You can use the sort()
command to then arrange this table. You can set the parameter of decreasing
to True or to False, depending on how you want to sort the data.
Step 2: sort table
sort(frequencyTableOfCrimeTypes, decreasing=T)
##
## Anti-social behaviour Violence and sexual offences
## 11360 5273
## Criminal damage and arson Other theft
## 2790 2271
## Burglary Vehicle crime
## 2184 1910
## Public order Shoplifting
## 1450 1426
## Theft from the person Bicycle theft
## 458 424
## Drugs Other crime
## 392 340
## Robbery Possession of weapons
## 276 117
The most common crime recorded is anti-social behaviour.
A4: One of the variables in the dataset is labelled LSOA.name
. LSOA stands for Lower Level Super Output Area, and it is a geographical region that the Greater Manchester region (and all of the UK actually) is broken into. These areas are often used as proxys for identifying neighbourhoods. More on LSOAs can be found here.
One interesting question would be to compare crimes between these neighbourhoods. Let’s just look at total number of crimes in each neighbourhood.
Above with Q3 we talked about how we can make a quick frequency table. This table tells us how many times each LSOA name appears in the data. As every row in the crimes
dataframe is a crime incident, every time the LSOA name appears, it is a crime incident that happened in that neighbourhood. Therefore if we count the number of times each LSOA name appears in the list of crimes, we then find out how many crimes occurred there in June 2016.
But of course we want R to count for us, so as before, to create a table, we use the table()
funciton. Simples.
crimesPerLsoa <- table(crimes$LSOA.name)
At this moment, this is a table. There is less scope for manipulation with tables than with dataframes in R, so let’s turn it into a dataframe. You might be noticing that R commands are pretty much like telling the computer what you want it to do in English. So the command to turn something into a dataframe is to.data.frame
.
crimesPerLsoaDf <- as.data.frame(crimesPerLsoa)
Let’s have a look at this new dataframe.
View(crimesPerLsoaDf)
With viewing the dataframe, we also see that the column titles are Var1
and Freq
. This is because we created a FREQuency table of the neighbourhood VARiable. Basically variable here is neighbourhod, and frequency is the number of crimes that were recorded in each. If we want to, for clarity we can rename these. Don’t worry too much about the syntax at this point.
colnames(crimesPerLsoaDf)[colnames(crimesPerLsoaDf)=="Var1"] <- "neighbourhood"
colnames(crimesPerLsoaDf)[colnames(crimesPerLsoaDf)=="Freq"] <- "numCrimes"
What are the variables in the new dataframe?
What are the observations (ie what does each row represent?)
So one of the variables is the number of crimes, and each row is a neighbourhood. In order to get the average number of crimes in each neighbourhood we calculate the mean. Mean means average in statistics language. Same way you calculate the average, you can calculate the mean by adding up all the values, and then dividing by the total number of observations.
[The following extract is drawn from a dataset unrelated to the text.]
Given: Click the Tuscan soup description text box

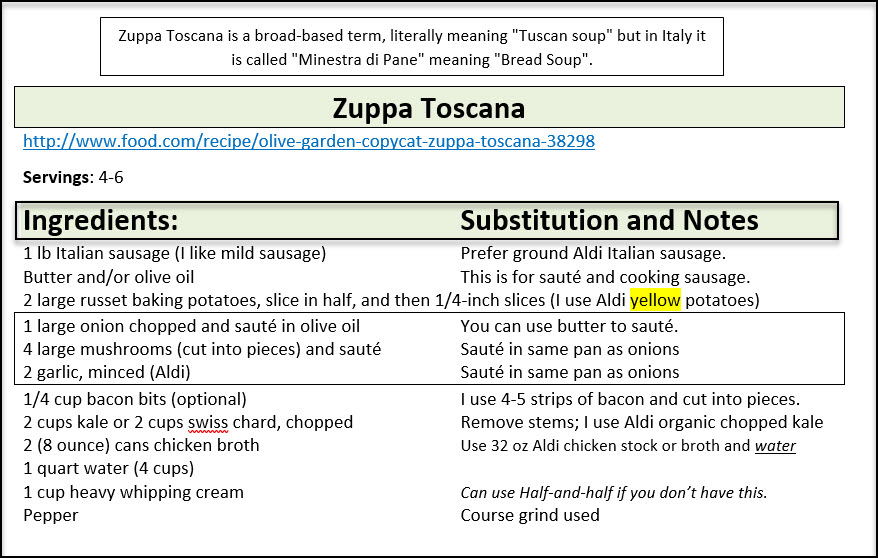Looking at the screenshot, I should tap(411, 48).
sum(crimesPerLsoaDf$numCrimes)/nrow(crimesPerLsoaDf)
## [1] 18.35488
But of course, we are lazy, and want to make the most of R’s capabilities, so we can just use the … mean()
function!
mean(crimesPerLsoaDf$numCrimes)
## [1] 18.35488
There are an average of 18 crimes per neighbourhood across Greater Manchester.
In your groups come up with three more questions you could ask this data set and do your best to answer them. Use the provided R markdown template to create a html document for submission.